Lebanon agrees on deadline for fighters

BEIRUT (AFP) — Lebanon has given Palestinian factions until the middle of the week to negotiate a peaceful end to deadly fighting between the army and Islamists, a government source told AFP on Sunday.

“The authorities have given Palestinian organisations until the middle of the week” to try to negotiate a settlement to end the deadly showdown at a squalid Palestinian refugee camp in northern Lebanon, the source said.

For a week, soldiers have been besieging the Nahr Bared camp where entrenched fighters from the Fateh Islam group have been fighting the army in the deadliest internal feuding since the civil war.

A total of 78 people have been killed in the fighting, which has also forced thousands to flee and trapped thousands more in deteriorating conditions in the camp, where residents are suffering a lack of water and electricity.

The negotiations involve handing over wanted fighters from the  Fateh Islam  for trial over attacks against the Lebanese armed forces since last Sunday, the source said.

Only foreign fighters not wanted by the Lebanese authorities could be repatriated to their home countries, the source added.

“The government remains very determined to see those who are guilty handed over,” the source said, adding that Lebanon was also keen to end the ordeal of thousands of Palestinians who remain trapped inside Nahr Bared.

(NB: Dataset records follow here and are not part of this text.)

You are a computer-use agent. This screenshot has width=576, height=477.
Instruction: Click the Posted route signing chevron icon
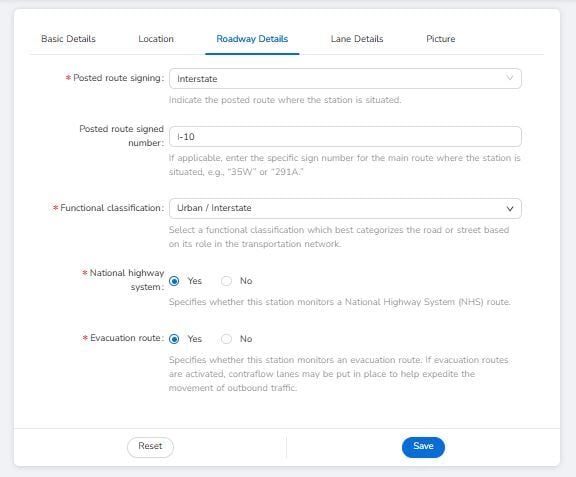(x=510, y=78)
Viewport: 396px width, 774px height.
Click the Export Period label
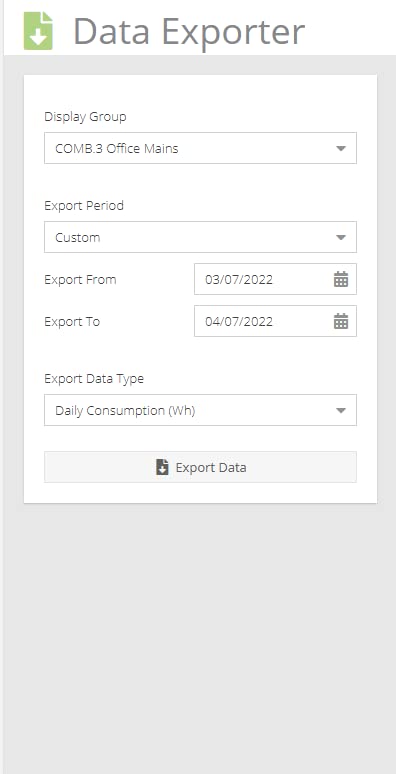pyautogui.click(x=84, y=205)
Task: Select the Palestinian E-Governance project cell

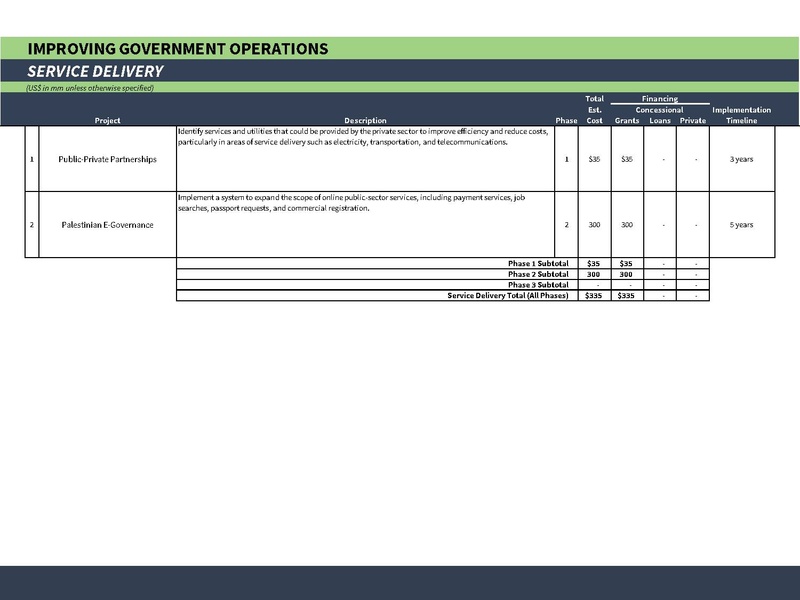Action: 108,225
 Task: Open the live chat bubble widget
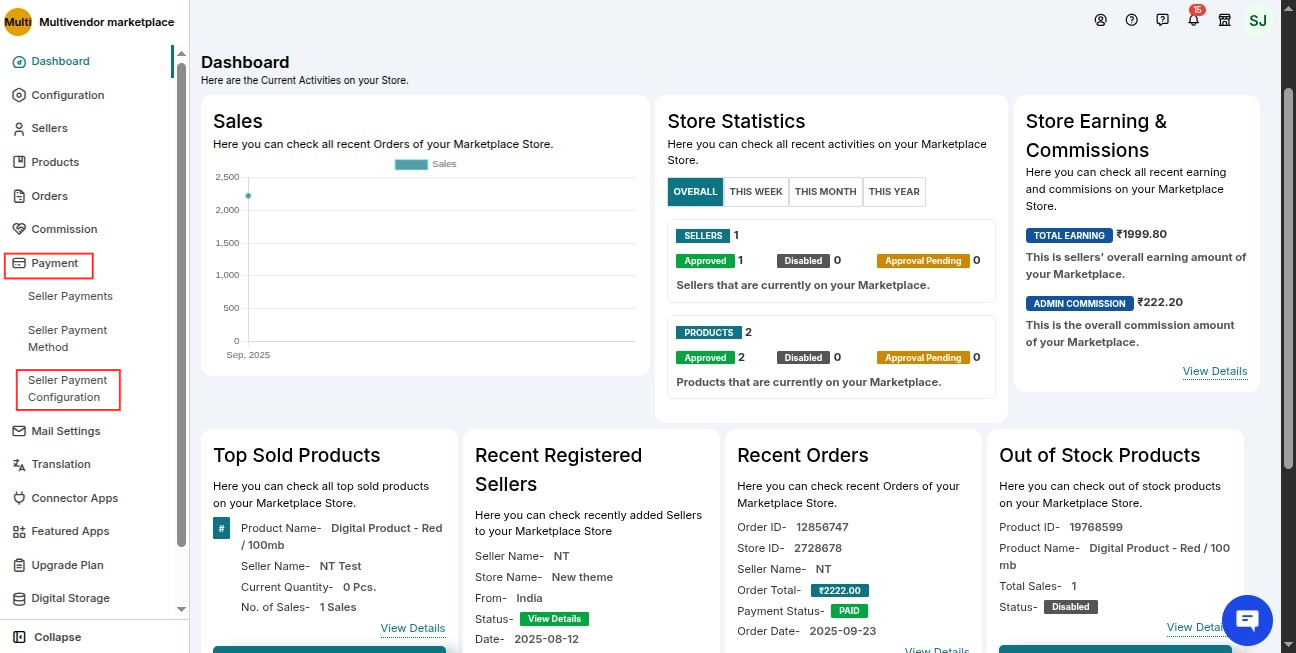pos(1247,620)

Prime Minister Fuad Siniora said on Saturday that the government was allowing time for the Palestinian factions to find a solution.

“This problem is being resolved through the Palestinian factions, and we are giving them time, as they have requested, but this does not mean that we are backing off,” he said.

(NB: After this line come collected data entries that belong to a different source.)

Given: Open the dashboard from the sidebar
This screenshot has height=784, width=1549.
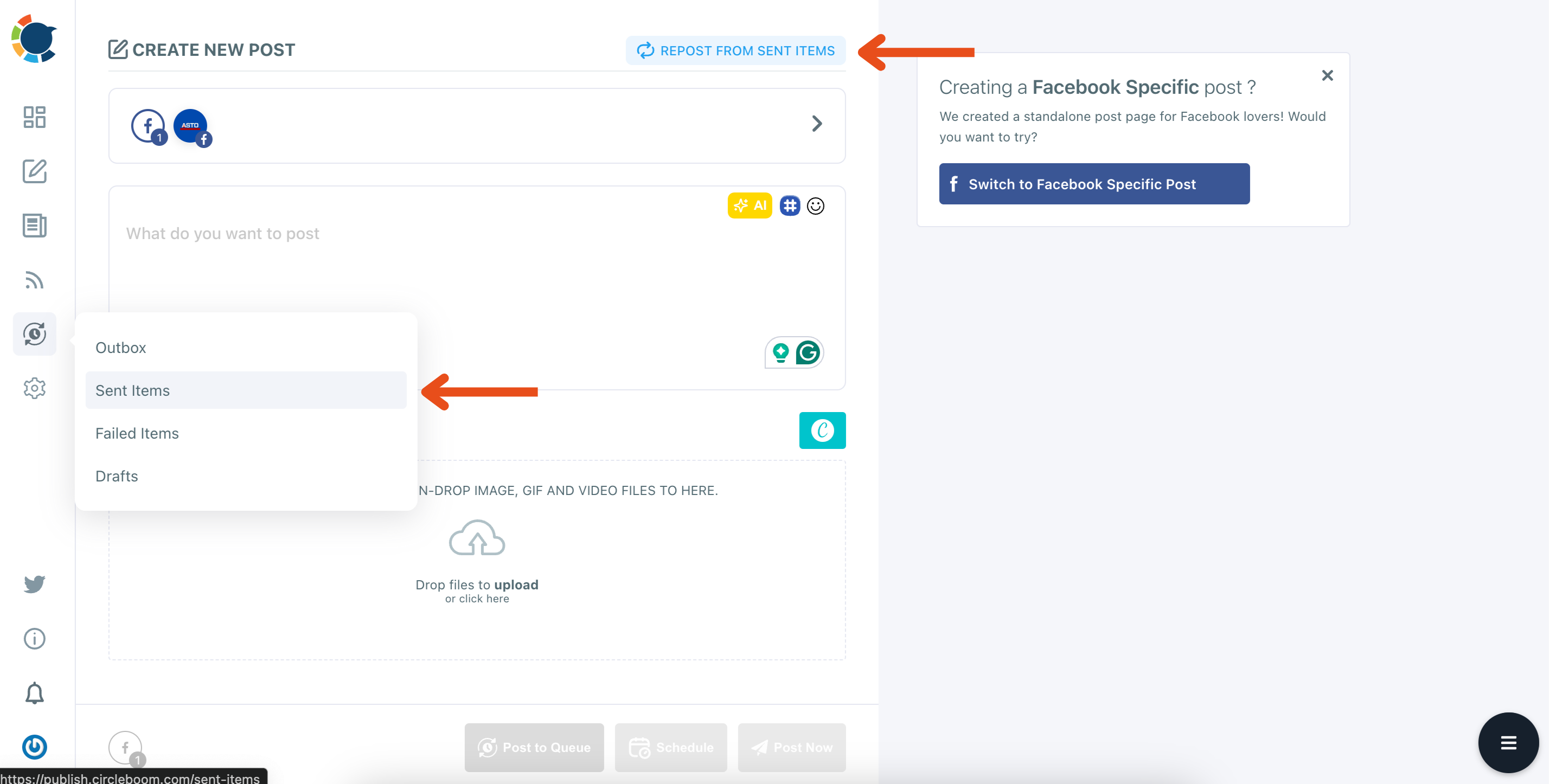Looking at the screenshot, I should click(x=34, y=117).
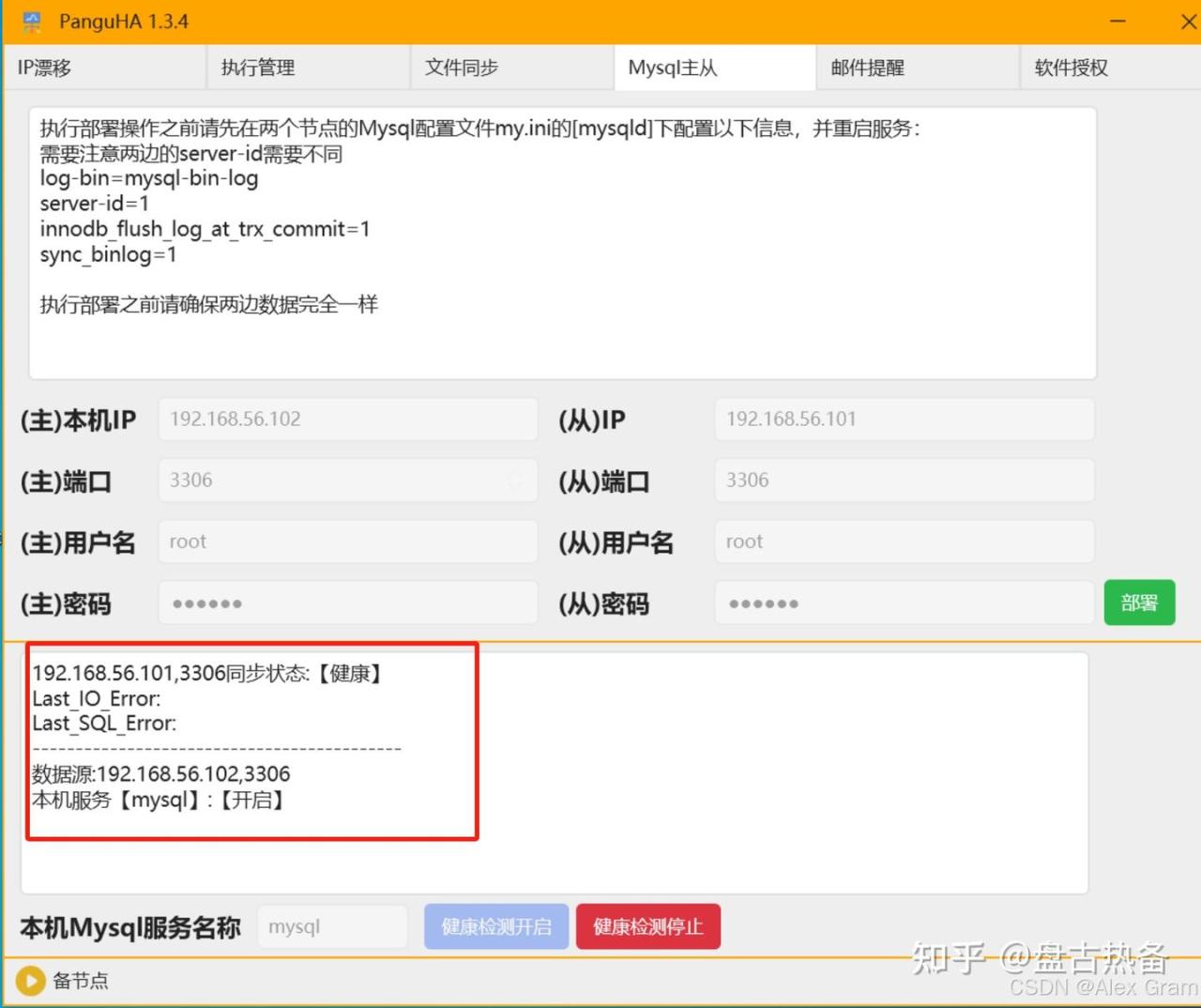Image resolution: width=1201 pixels, height=1008 pixels.
Task: Click the 本机Mysql服务名称 input field
Action: [332, 926]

Under a longstanding arrangement, the 12 Palestinian refugee camps in Lebanon remain off-limits to the army and under the control of armed Palestinian factions — despite a UN resolution calling for the disarmament of all militias in the country.

“Nobody has talked about a military solution, but we want the criminals to give themselves up,” MP Walid Jumblatt, a prominent leader of the ruling majority, said at a press conference on Sunday.

Jumblatt again accused former powerbroker and neighbouring Syria of being behind the fighting in Nahr Bared and three bombings on shopping areas in and around Beirut since Sunday.

“They want to distract the army from watching the arms smuggled [from Syria] and to obstruct the tribunal,” he said referring to UN plans to create a court to try suspects in the killing of ex-premier Rafiq Hariri which has been widely blamed on Syria.